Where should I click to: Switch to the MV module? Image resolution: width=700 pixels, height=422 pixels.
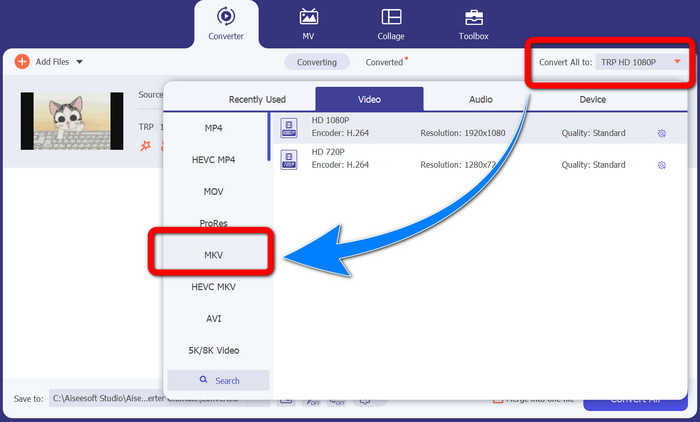click(x=309, y=24)
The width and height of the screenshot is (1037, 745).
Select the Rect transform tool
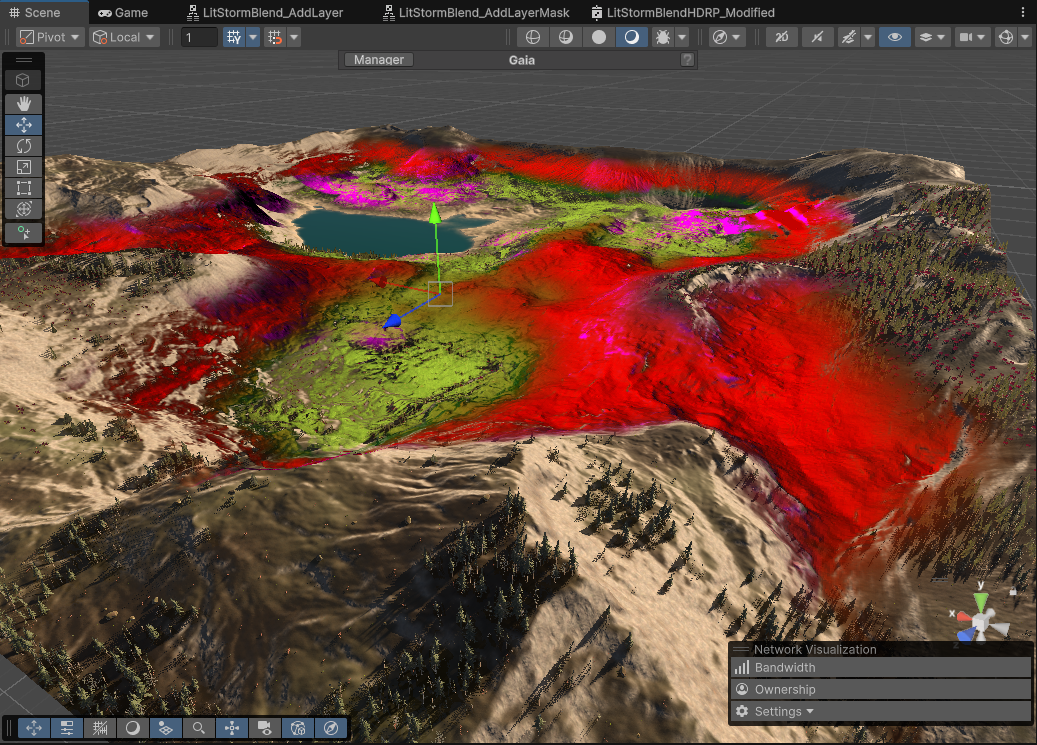point(24,188)
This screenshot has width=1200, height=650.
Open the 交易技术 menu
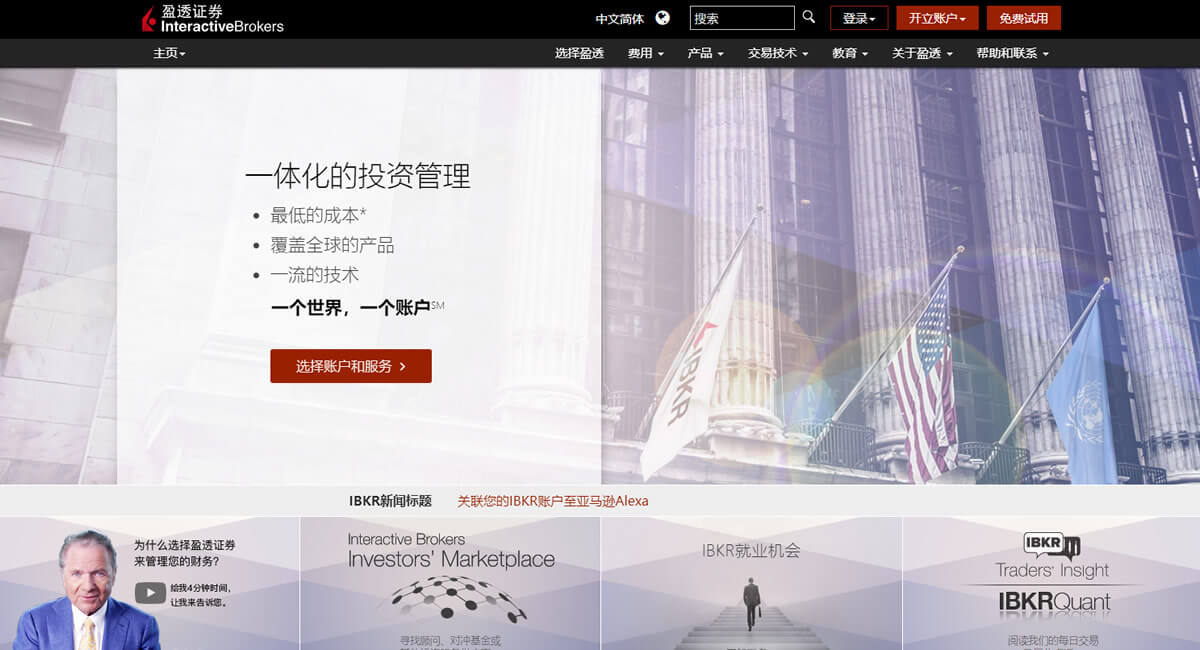(x=778, y=53)
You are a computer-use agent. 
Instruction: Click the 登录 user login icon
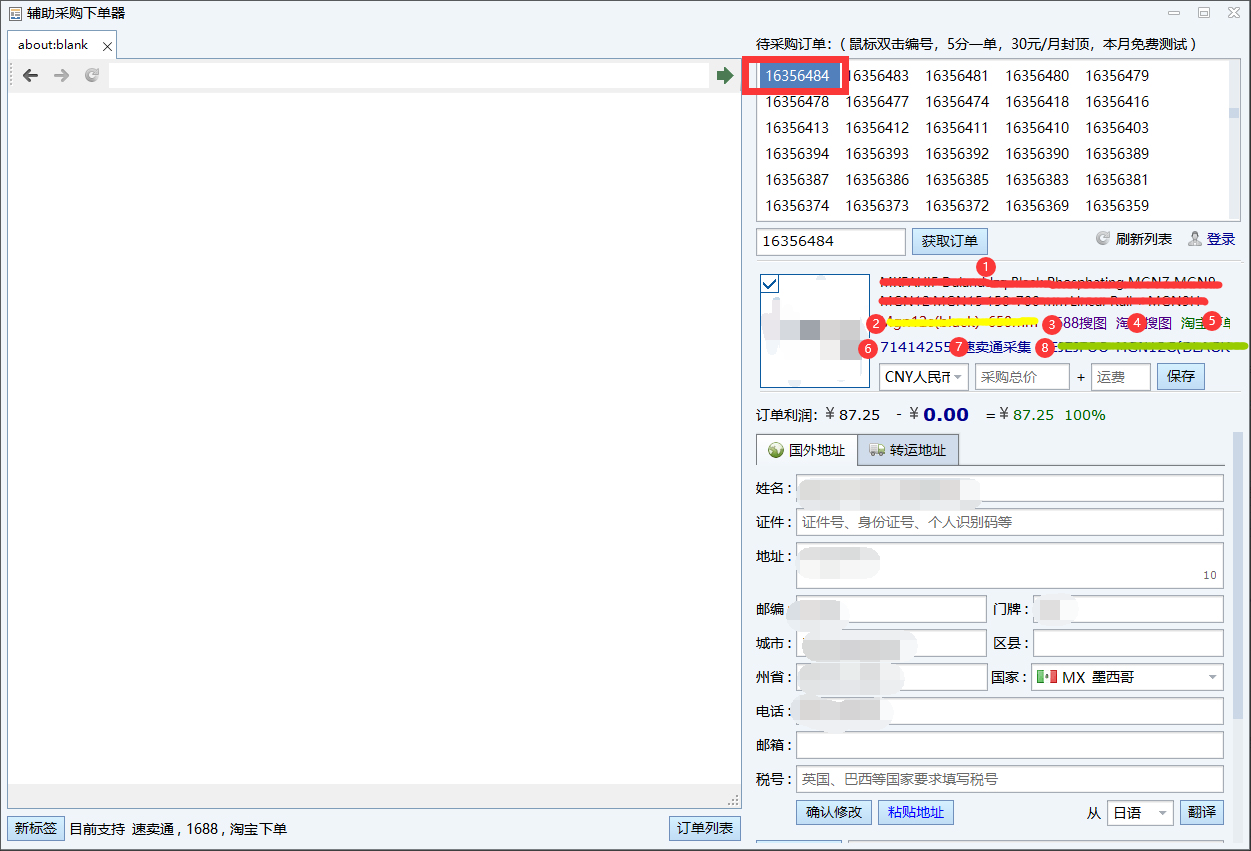point(1194,239)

**Your task**
Only the lines from the one with "You are a computer-use agent." through the final line of the entries belong in the answer, set down exactly, with both ends included and no pictures.

**Answer section**
You are a computer-use agent. 
Instruction: Click the 登录 user login icon
point(1194,239)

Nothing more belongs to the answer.